Abstract
We evaluated microvessel area of bone marrow (BM) samples from 20 patients with advanced CLL (i.e., symptomatic Binet stage A, B or C) who received at least 8 weeks, after the end of treatment with fludarabine, subcutaneous alemtuzumab, three times weekly for 6 weeks, at escalating dose up to 10 mg. The patient sample included 14 males and 6 females with a median age of 51 years (range 44–60). After a median number of 6 cycles of fludarabine (range, 4–13), 11 (55%) patients could be classified in complete remission (CR) and 9 (45%) in partial remission (PR) (7 nodular-PR and 2 PR). Interestingly, the rate of CR increased to 90% (18 CR; P=0.03; Fisher’s exact test) after treatment with alemtuzumab. In keeping with hematological responses, significant changes in BM microvessel area were observed The decrease of BM angiogenesis, observed virtually in all patients, was a continuous process characterizing the sequential use of fludarabine and alemtuzumab (P = 0.002; Kruskal-Wallis test). This conspicuous feature was easily demonstrable in either ZAP-70-positive (P = 0.02) or ZAP-70-negative (P = 0.001) patients.

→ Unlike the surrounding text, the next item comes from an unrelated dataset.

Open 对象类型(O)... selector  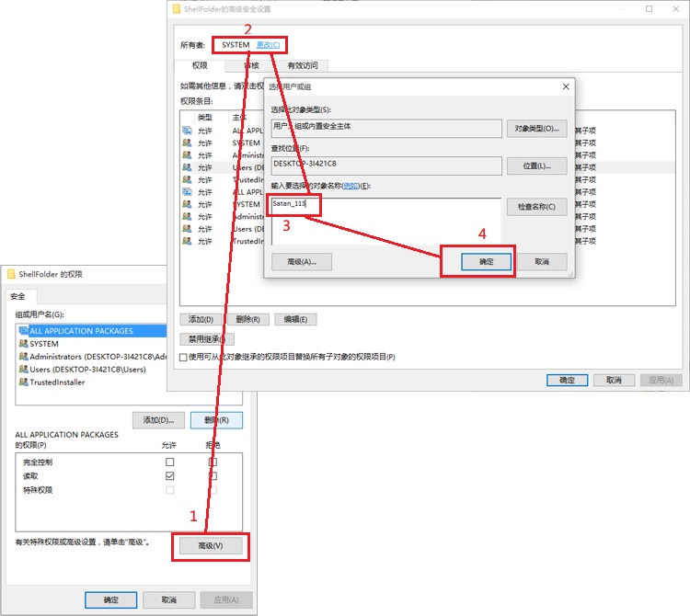(536, 128)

Residual disease was assessed using a consensus polymerase chain reaction (PCR) methodology to detect the clonality of IgH sequences. Thirteen out of 20 (65%) patients changed from a monoclonal to a polyclonal pattern of IgH after alemtuzumab consolidation. We wondered whether molecular response could translate into a change in the BM microvessel area. A separate evaluation carried out in patients with a persistent monoclonal pattern and in those who changed to a polyclonal pattern of IgH after alemtuzumab therapy showed a significant reduction of BM microvessel area only in the latter (P = 0.0002).
A new information provided by the present study concerns the impact of the cumulative dose of alemtuzumab on either molecular response or reduction in BM angiogenesis. Analysis carried out after setting as cut-off the median cumulative dose of alemtuzumab (i.e., 184 mg; range, 134–187) revealed a dose-response relationship. Only two (15.3%) out of 13 patients who received a cumulative dose of alemtuzumab higher than 184 mg had persistent monoclonal IgH in comparison to 5 (71.4%) out 7 patients who had received a cumulative dose of alemtuzumab lower than median (P = 0.007). Similarly, a significant decrease in the extent of microvessel area was observed among patients whose cumulative dose was equal or higher than 184 mg (P = 0.0001) while the same did not apply for a cumulative dose of alemtuzumab lower than 184 mg (P = 0.09).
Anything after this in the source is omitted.